# Tasks and exercises
1) Can you repeat the Abdal Al Al Hamamsi biography word for word, starting with "Abdal Al Al Hamamsi (Arabic: عبد" and going on through "General Book Organization."?
2) How would the Abdal Al Al Hamamsi biography go on after its last sentence? Write the next part.

# Supplied passage
--------------------

Abdal Al Al Hamamsi (Arabic: عبد العال الحمامصي) was an Egyptian writer and novelist, born in Akhmim, Sohag Governorate, on June 1, 1932. He was one of the founders of the Egyptian Writers Union, and he died on August 7, 2009, at the age of 77, after a long struggle with cancer.

Career 
Abdal Al Al Hamamsi, upon his arrival in Cairo from Akhmim, Sohag Governorate in Upper Egypt, worked in the field of film production with producer Adly El-Mould. Then, he entered the world of journalism and literature, writing for a number of Egyptian newspapers and magazines, and worked as a writer and supervisor for the cultural section of Al-Sabah magazine, Al-Alam Al-Arabi magazine, Al-Hilal magazine, Al-Zohour magazine, and Al-Qasas magazine. Then he held the position of editor-in-chief of the "Literary Brightenings" series, which is issued by the Egyptian General Book Organization.

He participated in the establishment of the Egyptian Writers Union in 1976 with the late writers Youssef El-Sebaei and Tharwat Abaza, and remained a founding member of the Union’s board of directors, then rose in positions until he reached the position of Secretary-General of the Union in 2003, as he was a member of the Board of Directors of the Egyptian Story Club and Secretary He is a member of the Egyptian Writers Association Board of Directors, a member of the Story and First Book committees of the Supreme Council of Culture, and a member of the National Council for Culture, Arts and Letters.

--------------------

# Data for analysis

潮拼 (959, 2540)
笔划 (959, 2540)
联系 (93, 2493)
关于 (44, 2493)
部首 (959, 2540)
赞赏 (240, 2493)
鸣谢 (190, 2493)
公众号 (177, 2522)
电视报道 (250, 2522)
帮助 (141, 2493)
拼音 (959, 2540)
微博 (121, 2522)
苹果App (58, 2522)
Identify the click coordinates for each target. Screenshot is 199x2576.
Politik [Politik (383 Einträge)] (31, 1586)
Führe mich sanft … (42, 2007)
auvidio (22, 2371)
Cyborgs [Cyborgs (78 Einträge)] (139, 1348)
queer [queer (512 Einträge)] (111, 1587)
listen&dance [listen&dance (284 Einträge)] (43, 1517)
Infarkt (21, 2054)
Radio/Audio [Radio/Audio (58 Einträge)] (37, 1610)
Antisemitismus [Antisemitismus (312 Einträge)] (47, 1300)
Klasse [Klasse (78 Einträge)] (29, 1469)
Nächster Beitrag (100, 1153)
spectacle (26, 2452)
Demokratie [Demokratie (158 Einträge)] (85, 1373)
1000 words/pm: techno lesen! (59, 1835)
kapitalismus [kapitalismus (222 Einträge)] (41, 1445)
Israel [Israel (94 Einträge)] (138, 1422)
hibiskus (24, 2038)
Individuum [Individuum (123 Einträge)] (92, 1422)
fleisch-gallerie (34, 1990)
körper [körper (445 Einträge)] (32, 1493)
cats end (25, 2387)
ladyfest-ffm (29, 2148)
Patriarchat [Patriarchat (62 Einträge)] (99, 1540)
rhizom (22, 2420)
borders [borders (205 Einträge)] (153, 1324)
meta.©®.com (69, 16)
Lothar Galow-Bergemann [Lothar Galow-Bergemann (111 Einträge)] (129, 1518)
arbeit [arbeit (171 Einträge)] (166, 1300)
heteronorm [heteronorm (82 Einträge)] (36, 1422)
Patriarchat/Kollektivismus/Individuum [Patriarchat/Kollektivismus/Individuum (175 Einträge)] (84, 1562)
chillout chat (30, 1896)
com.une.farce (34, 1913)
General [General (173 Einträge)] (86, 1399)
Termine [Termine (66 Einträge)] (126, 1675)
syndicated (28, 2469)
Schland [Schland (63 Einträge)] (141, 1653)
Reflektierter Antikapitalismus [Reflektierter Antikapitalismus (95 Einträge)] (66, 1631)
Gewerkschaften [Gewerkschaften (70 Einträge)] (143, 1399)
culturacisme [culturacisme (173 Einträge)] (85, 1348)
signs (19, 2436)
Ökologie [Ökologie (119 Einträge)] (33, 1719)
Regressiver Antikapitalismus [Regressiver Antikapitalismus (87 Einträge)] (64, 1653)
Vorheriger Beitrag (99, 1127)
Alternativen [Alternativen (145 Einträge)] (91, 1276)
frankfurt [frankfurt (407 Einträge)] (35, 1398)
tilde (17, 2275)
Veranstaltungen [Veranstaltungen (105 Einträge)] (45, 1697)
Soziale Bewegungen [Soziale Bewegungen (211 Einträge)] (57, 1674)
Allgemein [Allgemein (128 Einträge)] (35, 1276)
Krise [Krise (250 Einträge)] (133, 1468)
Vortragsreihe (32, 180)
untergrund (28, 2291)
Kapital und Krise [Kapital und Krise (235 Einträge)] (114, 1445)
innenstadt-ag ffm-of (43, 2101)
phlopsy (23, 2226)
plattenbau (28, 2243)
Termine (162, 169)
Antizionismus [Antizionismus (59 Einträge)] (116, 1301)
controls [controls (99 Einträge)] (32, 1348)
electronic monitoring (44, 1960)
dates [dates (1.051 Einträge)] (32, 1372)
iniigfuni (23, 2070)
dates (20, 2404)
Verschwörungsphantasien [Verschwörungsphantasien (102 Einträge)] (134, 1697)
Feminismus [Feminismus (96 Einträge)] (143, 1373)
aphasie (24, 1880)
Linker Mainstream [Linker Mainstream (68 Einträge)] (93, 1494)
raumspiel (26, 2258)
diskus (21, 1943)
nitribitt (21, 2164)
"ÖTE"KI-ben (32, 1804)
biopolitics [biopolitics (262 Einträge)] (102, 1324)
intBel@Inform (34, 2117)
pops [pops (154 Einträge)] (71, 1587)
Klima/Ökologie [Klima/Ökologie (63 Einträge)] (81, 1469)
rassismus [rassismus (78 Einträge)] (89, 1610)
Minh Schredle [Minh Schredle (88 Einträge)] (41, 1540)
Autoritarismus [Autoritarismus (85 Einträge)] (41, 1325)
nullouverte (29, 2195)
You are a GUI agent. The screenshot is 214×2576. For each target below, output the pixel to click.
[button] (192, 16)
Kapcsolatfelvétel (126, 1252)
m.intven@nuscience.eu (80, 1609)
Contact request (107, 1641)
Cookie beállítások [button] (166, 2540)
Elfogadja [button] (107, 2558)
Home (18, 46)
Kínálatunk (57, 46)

--------------------

# Exercise responses
1)
Abdal Al Al Hamamsi (Arabic: عبد العال الحمامصي) was an Egyptian writer and novelist, born in Akhmim, Sohag Governorate, on June 1, 1932. He was one of the founders of the Egyptian Writers Union, and he died on August 7, 2009, at the age of 77, after a long struggle with cancer.

Career 
Abdal Al Al Hamamsi, upon his arrival in Cairo from Akhmim, Sohag Governorate in Upper Egypt, worked in the field of film production with producer Adly El-Mould. Then, he entered the world of journalism and literature, writing for a number of Egyptian newspapers and magazines, and worked as a writer and supervisor for the cultural section of Al-Sabah magazine, Al-Alam Al-Arabi magazine, Al-Hilal magazine, Al-Zohour magazine, and Al-Qasas magazine. Then he held the position of editor-in-chief of the "Literary Brightenings" series, which is issued by the Egyptian General Book Organization.

2)
Work 
Abdal Al Al Hamamsi has written many books that range from novels, stories, critical studies, intellectual works, and dialogue, including:

 Chicks have wings (Original title: Lil Katakeet Ajneha),1967, Dar Al-Kateb Al-Arabi for Printing and Publishing in Cairo
 Conversations about literature, art and culture, 1988, Dar Al Maaref for Publishing and Distribution in Cairo
 Pens in the procession of enlightenment, 1996, the Egyptian General Book Authority in Cairo within the family library project
 Al Ahbash’s Well (Original title: Be’r Al Ahbash)
 Ideas for My Ummah, 1999, the Egyptian General Book Authority in Cairo within the family library project
 This Voice and Others, 2001, the Egyptian General Book Authority in Cairo
 Al-Busairi..the greatest praiser of the Prophet, 1993, Al-Rayyan Foundation for Printing, Publishing and Distribution in Cairo
 The Qur'an is a miracle for all ages
 They are leaving in my heart
 This is how Naguib Mahfouz spoke (interviews), 2006, the General Authority for Cultural Palaces in Cairo
 John the American preaches in the pub (collection of short stories), 2006, Neferu House for Publishing and Distribution in Cairo.

Prizes 
Abdal Al Al Hamamsi has been honored by many Egyptian and Arab authorities, and has received many literary awards, the most important are:

 The State Incentive Award in Literature from the Supreme Council of Culture in 1981.
 Medal of Science and Arts, first class, in 1982 and 1993.
 The State Prize for Excellence in Arts in 2003.

Death 
Abdal Al Al Hamamsi died on Friday the seventh of August 2009, corresponding to the sixteenth of Sha’ban 1430, at the age of 77, after a long struggle with cancer.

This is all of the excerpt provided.